浅野家の鷹の羽紋

★ 鷹の羽

勇猛果敢で威厳に満ちた鷹の羽を象徴とした紋。
もとは阿蘇神社の神紋で、氏子である菊池氏が受け賜ったもので、
全国に広がり、徳川幕府の時代には百家以上で家紋とされた。現在も桐紋と同様に有名な紋である。

大空を悠々と飛翔する鷹を見て、古代人は空の王者の感を抱いたに違いない。宮廷の元旦の節会、即位式などで左右近衛の両陣に鷹の旗をたてるのは、権威の象徴としてであった。
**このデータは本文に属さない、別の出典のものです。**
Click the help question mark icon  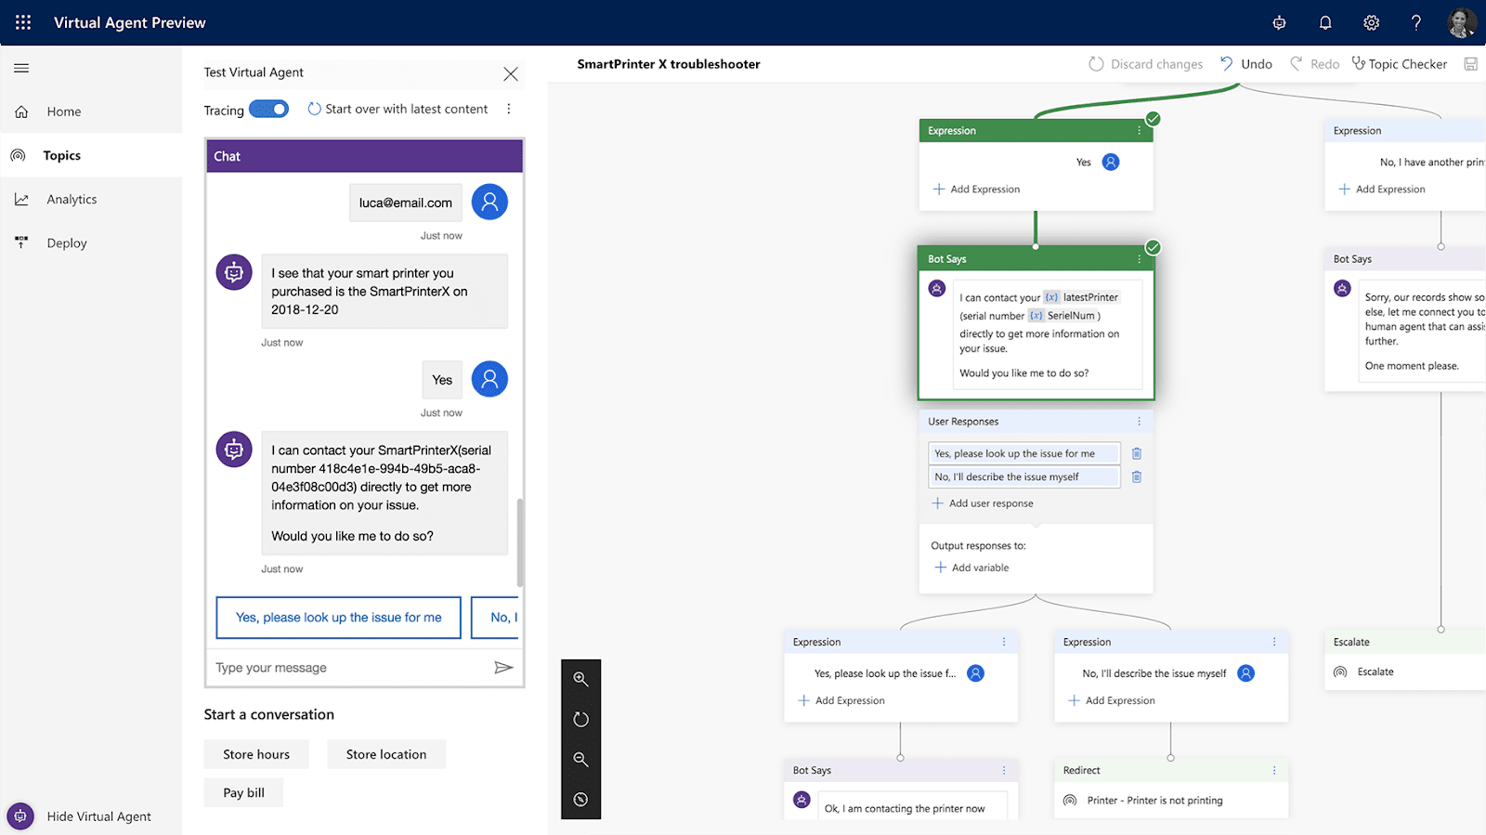1415,22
武家の紋章にふさわしい鷹の羽紋は、江戸時代に大名の家紋として盛んに用いられた。
広島藩主の浅野氏の「芸州鷹の羽」は羽に渦巻きがある。


赤穂事件で名高い浅野内匠頭の家紋も鷹の羽紋だが、赤穂浅野氏は広島浅野氏の分家だから当然である。
しかし、本家と同じものは用いず、本家の「渦巻き」にたいして赤穂浅野氏は「斑いり鷹の羽」にしている。
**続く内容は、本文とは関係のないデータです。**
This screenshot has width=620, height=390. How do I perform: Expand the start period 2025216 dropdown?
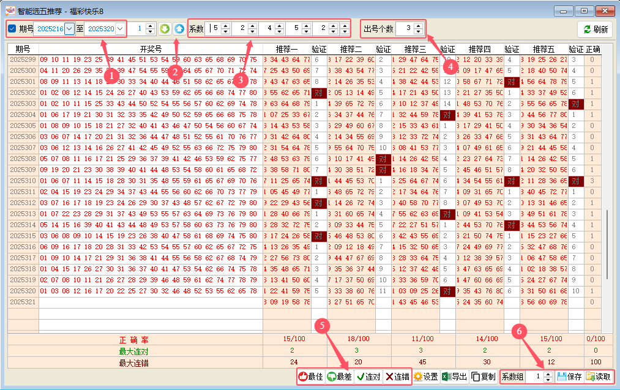pyautogui.click(x=69, y=29)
主君浅野内匠頭が江戸城松の廊下で吉良上野介義央に刃傷したのがこの事件の発端だが、内匠頭の浅野家は本家浅野氏の分家だから、本家の鷹の羽を家紋にしている。


本来「たか」という言葉には「高い」「猛々しい」「強い」といった意味がある。
鷹は他の鳥獣を襲って食らう猛禽である。その鷹を飼いならして狩猟に利用する鷹狩りは、古くから武人ばかりでなく公家たちの憧れの技芸となった。

そして鷹の羽は矢羽として最高の品とされた、そんな鷹が勇猛を身上とする武家に好まれないわけがない。